#### TO-DO LIST
#1 List every violation of the paper submission rules that the reviewer instructions name.
#2 From the entries, extract every line exactly, starting with the line that contains "Given: Click the Word icon in the taskbar" and going through the end of the entries, and omit the pictures.

**** DOCUMENT SECTION

Important things to remember:
- If you have forgotten your password, go to the main page, click "Reset Your Password" and follow instructions to get a password sent to the email address we used to contact you.
- Log in and go to "Edit Contact Information" (item near the top right in the submission site). Don't forget to click the "Update" button to save the edited information. If you wish to change the contact email address (and hence account name), you can modify it via the "Change your Email" box.
- Click on "Reviewer" link. When in doubt, click on this "Reviewer" link, as it always brings you to the reviewer console.
- Please enter the following information in order (see pink bar): conflict domain, reviewer type, subject areas. Note that when specifying subject areas, you indicate only one "primary" subject area and any number of "secondary" subject areas. Please pay extra attention in selecting your subject areas, as this information is critical in allowing us to properly assign papers to you. Caution: you cannot pick the "primary" subject area as a "secondary" subject area; if you do this, the system will not allow you to save. For example, if you had picked "Face and Gesture" as the "primary" area, you cannot pick "Face and Gesture" as a "secondary" area.
- Please read all instructions carefully. Note that edited information is not saved until you click the "Save Changes" or "Update" button.
- If you do not enter your conflict domain, reviewer type, and subject areas by the sign-up deadline, you will be removed as a reviewer.
Discussions with Area Chairs via a NEW bulletin board:
In our invitation, we mentioned that we expect reviewers to work with area chairs to clear up confusions and reach consensus on papers. This new site has an electronic bulletin board feature that allows area chairs to contact reviewers anonymously. Once the area chair posts a note, reviewers will be notified and asked to log in to see the post and respond. The identities of the reviewers will be hidden from each other.
Once you've been notified that the papers have been assigned to you, please log in to the site and follow these steps:
1. Download papers and check for possible conflict or submission rule violation:
- Click on "Paper Reviews and Discussions".
- In the "Paper Reviews and Discussions" page, click on "Download Assigned Papers". This allows you to download a zip file containing all the papers plus supplementary files (if available).
- Contact the Program Chairs immediately (cvpr2011@epfl.ch) if:
- You think you are in any way conflicted with the paper.
-
There is a violation of the stated paper submission rules.
Such a violation includes:
- Not anonymous (names listed on front page),
- Over 8 pages,
- Is double submission,
- Supplementary material includes newer version of the paper.
Please specify the exact nature of the violation.
For your reference, the paper submission guidelines can be found here.

********
**** RECORD EXCERPTS

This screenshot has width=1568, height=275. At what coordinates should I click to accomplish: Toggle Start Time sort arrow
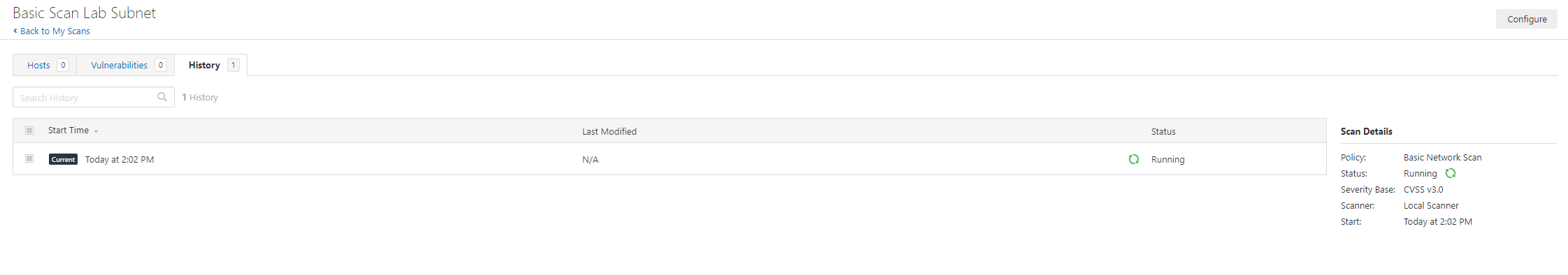(x=96, y=131)
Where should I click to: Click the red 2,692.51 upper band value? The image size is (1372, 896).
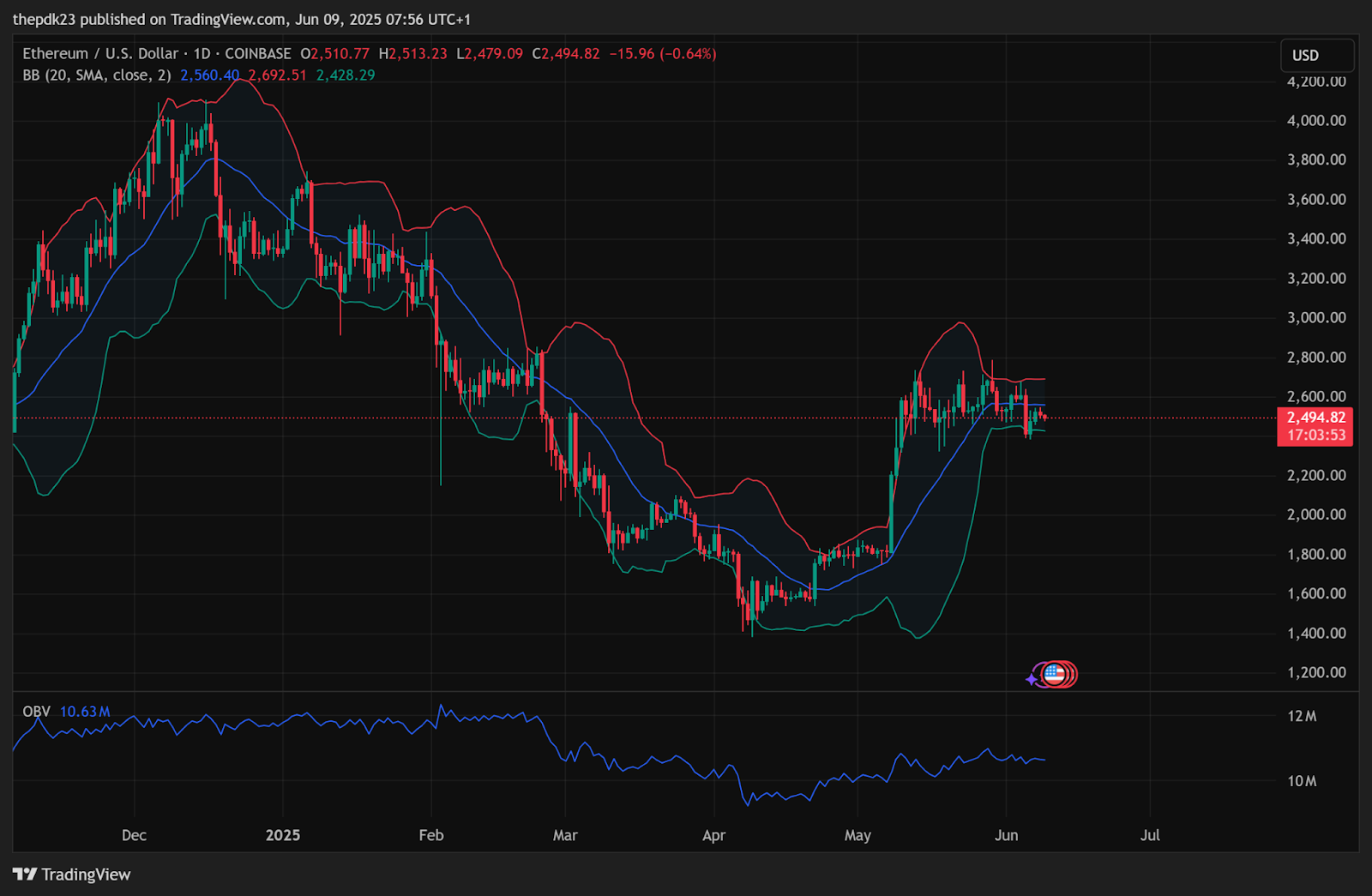coord(277,75)
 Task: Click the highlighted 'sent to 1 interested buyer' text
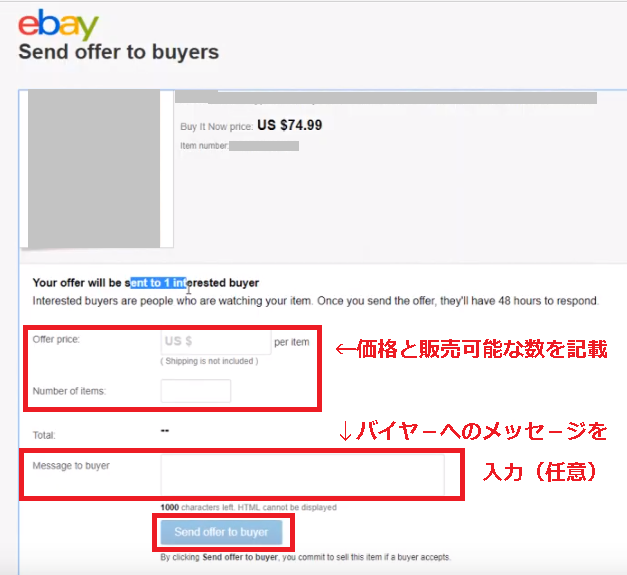point(192,283)
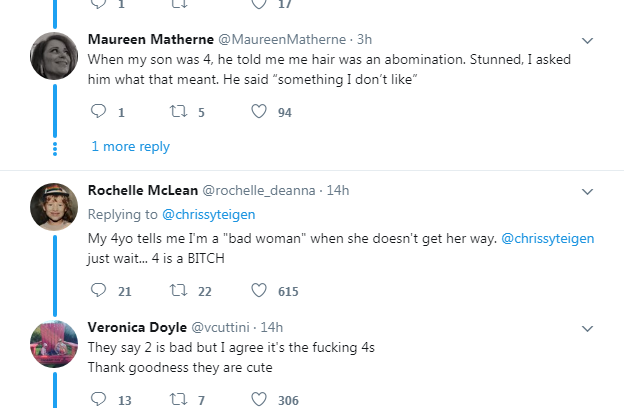Open reply on Rochelle McLean's tweet
Screen dimensions: 624x408
(98, 290)
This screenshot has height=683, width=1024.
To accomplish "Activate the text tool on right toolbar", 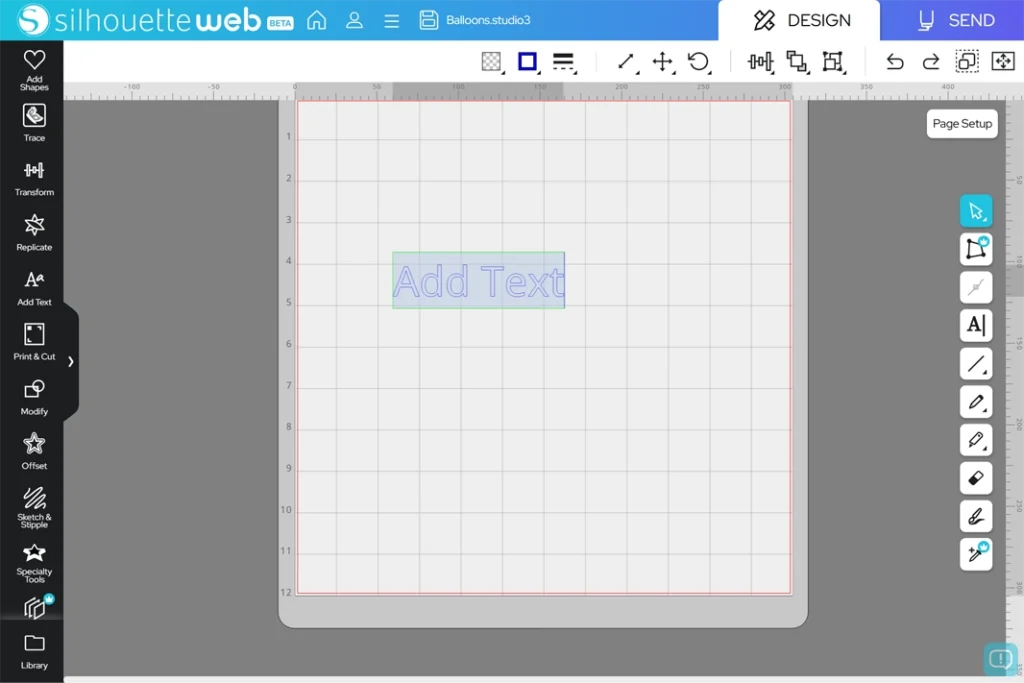I will (x=976, y=325).
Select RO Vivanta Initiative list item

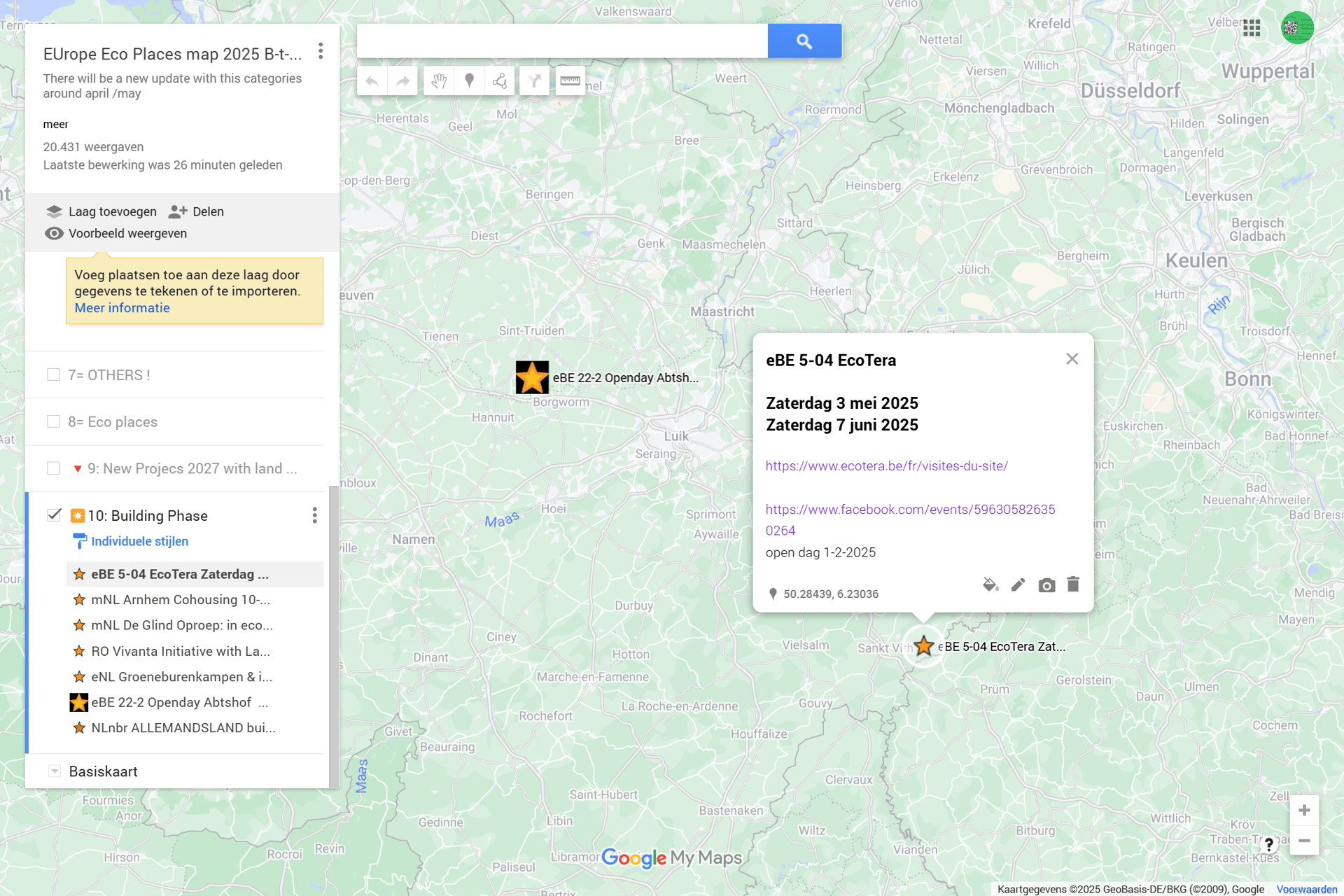pos(180,651)
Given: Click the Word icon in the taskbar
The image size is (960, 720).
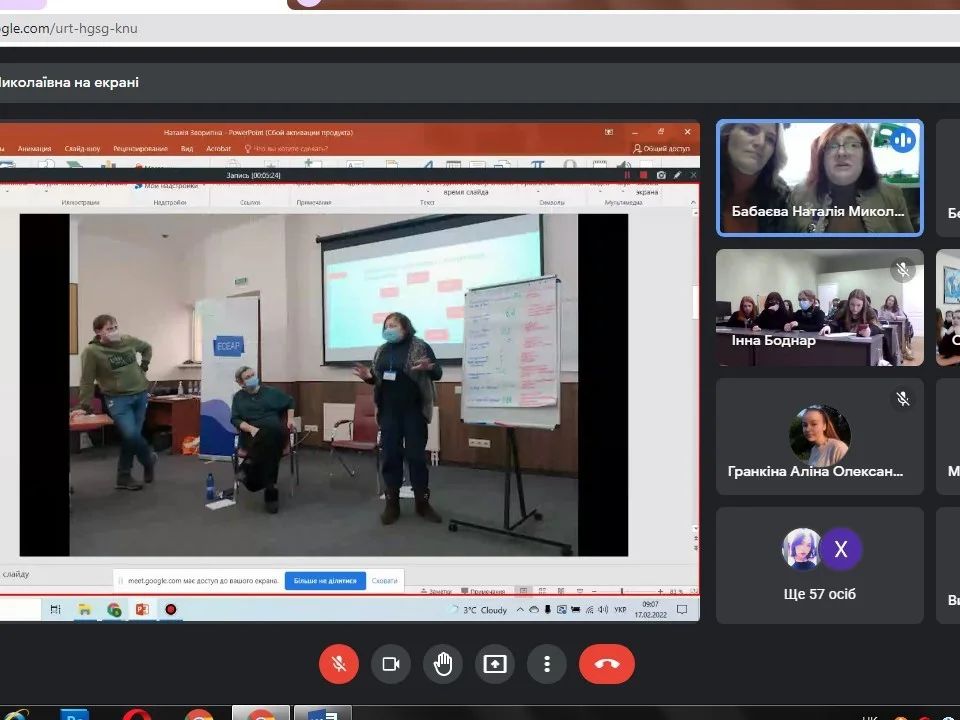Looking at the screenshot, I should pos(322,715).
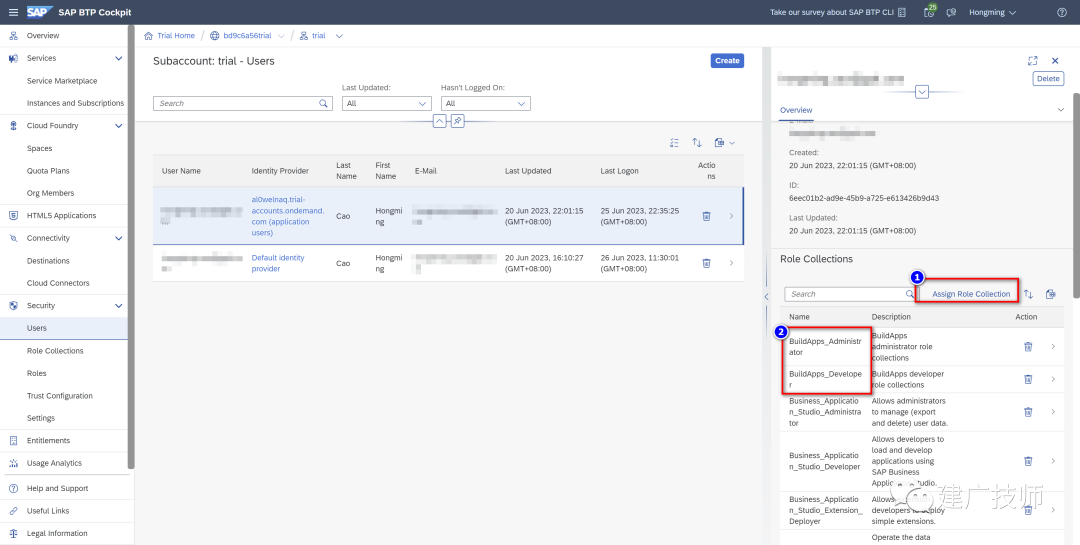Click the Assign Role Collection button
The height and width of the screenshot is (545, 1080).
(970, 294)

********

#### ANSWERS TO EACH TASK
#1
- Not anonymous (names listed on front page)
- Over 8 pages
- Is double submission
- Supplementary material includes newer version of the paper

#2
Given: Click the Word icon in the taskbar
The image size is (960, 720).
Looking at the screenshot, I should pos(322,715).
Click the Assign Role Collection button
The height and width of the screenshot is (545, 1080).
(970, 294)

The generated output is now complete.